本文抜粋
↓
将来に向けて資産形成を行うために多くの方が不動産投資を選択していますが、家賃収入を得るためにはその仕組みを理解し、計画的なアプローチが必要です。
この記事では、家賃収入を得るための流れと仕組みを解説。安定した収入を確保するためのコツなど役立つ情報をお伝えしていきます。
家賃収入とその内訳
まずは、「家賃収入って何?」「全額自分の収益になるの?」という基本的な部分から確認していきましょう。
家賃収入とは
家賃収入とは、所有するアパートやマンションといった賃貸物件の入居者から受け取る賃料収入のことです。
家賃の全額が利益になるわけではなく、物件管理・維持に必要となるさまざまな経費を差し引いた金額が実質的な利益になります。
家賃収入の内訳は、主に以下のようになっています。
家賃収入の内訳
家賃
家賃の金額は、立地エリアの家賃相場や物件の仕様に基づいて決めます。 また、利回り、ローン返済額、固定資産税などの費用も考慮する必要があります。
↑
課題の内容
家賃収入についての本文を、一字一句変えずに最初から最後まで書き写しなさい。 本文だけを手がかりにして取り組むこと。

提示資料
↓
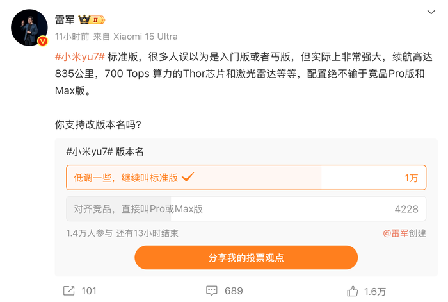Image resolution: width=448 pixels, height=302 pixels.
Task: Open the #小米yu7# hashtag in post text
Action: 79,56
↑
この課題の解答
将来に向けて資産形成を行うために多くの方が不動産投資を選択していますが、家賃収入を得るためにはその仕組みを理解し、計画的なアプローチが必要です。
この記事では、家賃収入を得るための流れと仕組みを解説。安定した収入を確保するためのコツなど役立つ情報をお伝えしていきます。
家賃収入とその内訳
まずは、「家賃収入って何?」「全額自分の収益になるの?」という基本的な部分から確認していきましょう。
家賃収入とは
家賃収入とは、所有するアパートやマンションといった賃貸物件の入居者から受け取る賃料収入のことです。
家賃の全額が利益になるわけではなく、物件管理・維持に必要となるさまざまな経費を差し引いた金額が実質的な利益になります。
家賃収入の内訳は、主に以下のようになっています。
家賃収入の内訳
家賃
家賃の金額は、立地エリアの家賃相場や物件の仕様に基づいて決めます。 また、利回り、ローン返済額、固定資産税などの費用も考慮する必要があります。